C’est la débâcle des estomacs. Le bateau bondit, se cabre. D’un coup de barre, Cruz donne debout dans une vague qui retombe en pluie fine, mordante, acidulée et bénit notre agonie.

Le bateau conduit à leur dernière demeure des moribonds ramassés çà et là. Nous roulons de bâbord à tribord nos têtes décolorées. Quand je heurte Madame Vernet :

— « Pauvre amie ! », lui dis-je.

Elle me répond :

— « Pauvre ami ! »

Et nous repartons, chacun en quête d’un coin de terre ferme.

Le marin de Cruz, larguant une voile, meurtrit nos pieds ; puis, sur notre invitation, tous les deux se mettent à manger, et il nous semble que c’est nous qu’on gave de nourriture, à coups de pilon dans la gorge, sur notre cœur, qui se gonfle, étouffe !

— « Dites, Cruz, sommes-nous loin du port ? »

— « Dame ! Monsieur Vernet, j’avons vent debout, j’avons pas vent arrière ! »

— « Mon brave Cruz, n’allons-nous pas bientôt rentrer ? »

— « Oh ! si j’étions attaché au cul d’une vapeur, j’en aurions à peine pour une heure, ou le quart moins d’une heure ! »

— « Mon bon papa Cruz, serons-nous arrivés avant la nuit ? »

— « Mais, ma chère petite dame, bien sûr que oui, si j’avions pas le courant contre nous ! »

Renversant nos têtes lourdes, de métal, nous apercevons le phare et sa lanterne incendiée par le soleil couchant. Il est là, tout près, le phare ! Il suffirait d’allonger le bras pour s’y cramponner. Mais la nuit vient. Le soleil disparu, le phare allume sa lanterne, et entre nous et lui la distance reste la même. Nous renonçons au port, et, nos maux un peu calmés, nous entrons dans une vie de songe. Une demi-nuit nous enveloppe. Les lueurs du falot illuminent la voile, et le bateau soulève, par gerbes, les fleurs de feu de la mer. On n’entend que le bruit du flot, ce bruit d’un tapis qu’on secoue, et le mâchement des deux marins, qui mangent encore, accroupis sur les paniers de provisions et les bouteilles. Les membres cotonneux, nous ne savons plus où nous allons.
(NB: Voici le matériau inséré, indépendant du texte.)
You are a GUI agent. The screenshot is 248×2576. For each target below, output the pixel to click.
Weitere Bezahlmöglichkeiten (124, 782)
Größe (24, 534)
Il nous serait égal de mourir.

— « J’en ons encore pour une heure ! », dit parfois le pêcheur Cruz, et longtemps, un siècle après, il ajoute :

— « Oui, je crois que dans une heure, une heure et demie, le port ne sera pas loin ! »

Qu’est-ce que cela nous fait ? Qu’il nous laisse sommeiller, perdre conscience !

J’ai un puits creusé dans le corps, et je me tiens, de toute ma force, immobile.

J’ai rencontré, dans l’ombre des couvertures, la main de Madame Vernet et je la garde. Elle est toute petite, sans frémissement, comme morte.

Bordée par bordée, Cruz avance tout de même. Sa voix lointaine nous renseigne.

— « Un peu de plus, je vous jetais sur les rochers. »

Il cherche à mettre en place les feux du port, qui doivent nous regarder comme des yeux de chat.

Il faudra un treuil pour nous déposer à terre. Quand le bateau se cogne à la cale, c’est une grande surprise. Je veux aider Madame Vernet à se relever, mais cette main que je tenais est celle de Marguerite.

Je m’en étonnerai plus tard. Nous prenons possession du sol comme des conquérants ivres.

— « À une autre fois ! »

— « Oui, à une autre fois ! »

Car nous recommencerons. On a le droit de se distraire dans la vie.